At the moment I'm currently carrying around with me a "before" photograph of myself, because everyone seems to want to see one (not that I mind). Yesterday two old friends of mine asked to see it (both of them I've known and kept in contact with since school). Both of them looked at the photo's yesterday in disbelief and said they couldn't ever remember me being that big (I see both of them regularly, so it's not that they hadn't seen me at my biggest).
When I look at the "before" photos now, I can't ever remember being that big either 8| The face and body don't look like mine at all. It's like looking at a totally different person - even my face is different.

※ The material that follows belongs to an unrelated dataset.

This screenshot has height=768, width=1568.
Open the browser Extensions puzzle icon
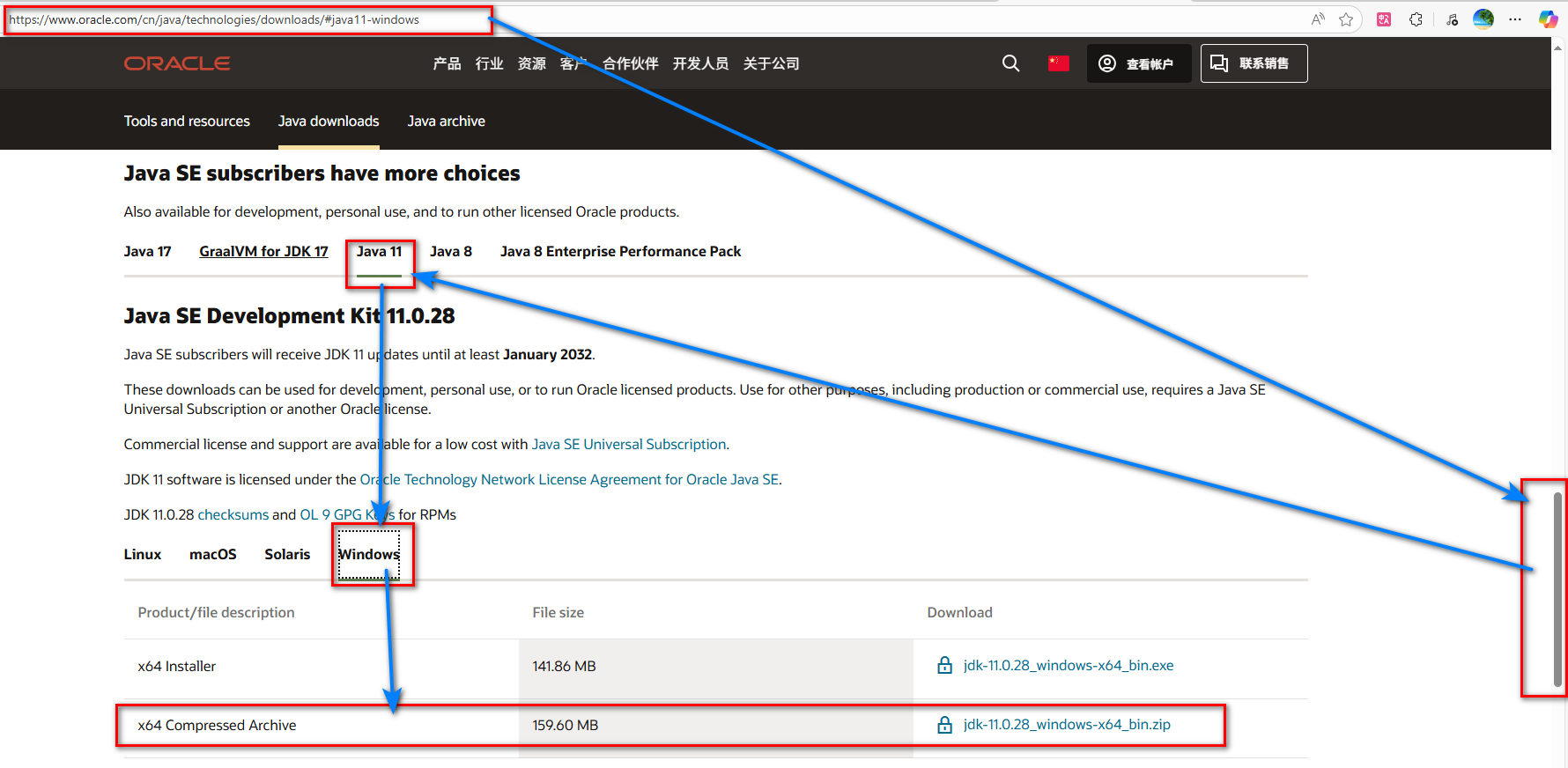pos(1416,19)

My husband took some photos of me yesterday (for my counsellor) and when I look at those photos I don't see "me" either :roll: It's a strange feeling, because when I look at the "now" photos I see someone who looks "normal" and dare I say it quite "OK" looking :roll:
The only problem I have with feeling like this is that every time I take a "now" photo I look at it and think how "small" I look (obviously compared to before, I am small). But now when I look back at those photos I see someone who is still very overweight (which of course I was, just to me it was skinny at the time!!).
Remember the "Slimmer of the Year" photos that I had taken of me in that red top?? I remember looking at that and thinking how slim and good I looked and everyone assured me that I did. Now I look at it and see massive hips and a big round face.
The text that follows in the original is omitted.